スノー&ドロップス
 本当は分かっていた。鶯くんとの約束が普通じゃないこと。
 それでも私は、彼の糸が切れるのが怖くて、自分に言い聞かせながら過ごしている。これでいいの、と。
 本当の鶯くんは優しい人だと知っているから。

 掴まれていた手がふわっとほどかれ、藤春くんが「ごめん」とつぶやく。何も悪いことをしていないのに。

 せっかく差し伸べてくれた手。握り返さなかったことを、少しだけ後悔しているのかもしれない。


「また明日、一緒に帰ろうよ」

 ただうなずくことしか出来ない私に、優しい言葉の花が咲く。



 ふわふわとした気持ちを終わらせたのは、次の停車が葉歌駅だとアナウンスが流れ始めた時。鶯くんが迎えに来てくれるのは嬉しいけど、嘘を付いている罪悪感に表情が無くなる。

 人のまばらな車両を降りて、不揃いな心音を鳴らしながら、線路を渡り反対側の入り口へ移動する。学校から帰ったならば、この出口にいる事はあり得ないから。

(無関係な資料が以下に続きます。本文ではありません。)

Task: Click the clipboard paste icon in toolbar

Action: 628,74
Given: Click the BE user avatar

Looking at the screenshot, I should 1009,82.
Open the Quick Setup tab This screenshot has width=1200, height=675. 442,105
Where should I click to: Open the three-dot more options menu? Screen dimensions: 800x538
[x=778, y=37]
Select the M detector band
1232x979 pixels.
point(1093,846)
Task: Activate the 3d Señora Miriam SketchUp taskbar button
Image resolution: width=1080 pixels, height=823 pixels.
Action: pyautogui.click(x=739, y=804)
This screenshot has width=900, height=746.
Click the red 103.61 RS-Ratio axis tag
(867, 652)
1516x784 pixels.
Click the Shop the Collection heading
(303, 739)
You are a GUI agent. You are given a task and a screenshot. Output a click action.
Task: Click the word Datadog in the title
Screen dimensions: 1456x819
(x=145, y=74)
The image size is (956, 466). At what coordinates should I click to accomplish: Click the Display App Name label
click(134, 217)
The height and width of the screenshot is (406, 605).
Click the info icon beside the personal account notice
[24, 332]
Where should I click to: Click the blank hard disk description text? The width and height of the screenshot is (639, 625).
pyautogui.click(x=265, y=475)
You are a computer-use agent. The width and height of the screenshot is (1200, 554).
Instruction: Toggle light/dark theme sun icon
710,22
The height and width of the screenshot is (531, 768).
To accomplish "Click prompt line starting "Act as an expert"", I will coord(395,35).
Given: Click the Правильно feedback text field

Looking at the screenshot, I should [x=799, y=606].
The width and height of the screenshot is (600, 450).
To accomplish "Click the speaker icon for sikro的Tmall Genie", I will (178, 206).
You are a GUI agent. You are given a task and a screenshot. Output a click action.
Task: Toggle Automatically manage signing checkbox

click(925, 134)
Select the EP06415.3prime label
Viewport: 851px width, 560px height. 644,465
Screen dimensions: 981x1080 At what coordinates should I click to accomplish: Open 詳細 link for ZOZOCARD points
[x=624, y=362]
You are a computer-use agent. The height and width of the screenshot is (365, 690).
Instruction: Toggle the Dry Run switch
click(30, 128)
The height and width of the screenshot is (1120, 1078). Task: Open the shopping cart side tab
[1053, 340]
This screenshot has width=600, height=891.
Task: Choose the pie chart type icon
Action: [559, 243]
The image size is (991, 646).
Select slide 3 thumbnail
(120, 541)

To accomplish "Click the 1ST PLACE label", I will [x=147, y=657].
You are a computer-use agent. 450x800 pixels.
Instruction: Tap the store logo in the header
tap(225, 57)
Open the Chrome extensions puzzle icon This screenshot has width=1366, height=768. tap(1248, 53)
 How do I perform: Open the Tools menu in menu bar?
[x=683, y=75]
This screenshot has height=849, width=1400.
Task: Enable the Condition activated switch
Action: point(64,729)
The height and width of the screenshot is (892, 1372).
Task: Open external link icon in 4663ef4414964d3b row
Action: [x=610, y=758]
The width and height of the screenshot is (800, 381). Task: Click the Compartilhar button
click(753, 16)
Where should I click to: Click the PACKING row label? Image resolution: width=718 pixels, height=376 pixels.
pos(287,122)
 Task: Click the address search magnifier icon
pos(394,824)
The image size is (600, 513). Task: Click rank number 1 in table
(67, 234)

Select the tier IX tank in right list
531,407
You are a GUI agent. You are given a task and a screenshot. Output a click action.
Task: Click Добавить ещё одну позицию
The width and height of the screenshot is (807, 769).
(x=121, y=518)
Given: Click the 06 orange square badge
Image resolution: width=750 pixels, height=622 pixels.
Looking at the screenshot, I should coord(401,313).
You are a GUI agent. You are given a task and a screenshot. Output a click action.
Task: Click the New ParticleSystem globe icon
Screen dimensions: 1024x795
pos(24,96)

 風の音すら聞こえない駅の表側には、まだ鶯くんの姿は見当たらなかった。

 眉を開くと、周りの景色が目に飛び込んでくる。淡い緑をした苗色の草、空に向かって咲くわずかに赤みを帯びた黄色い向日葵。青紫の羽根をしなやかに動かす蝶。繊細な線、透明感。

 いつ振りだろう。自分の目で外の色を感じたのは。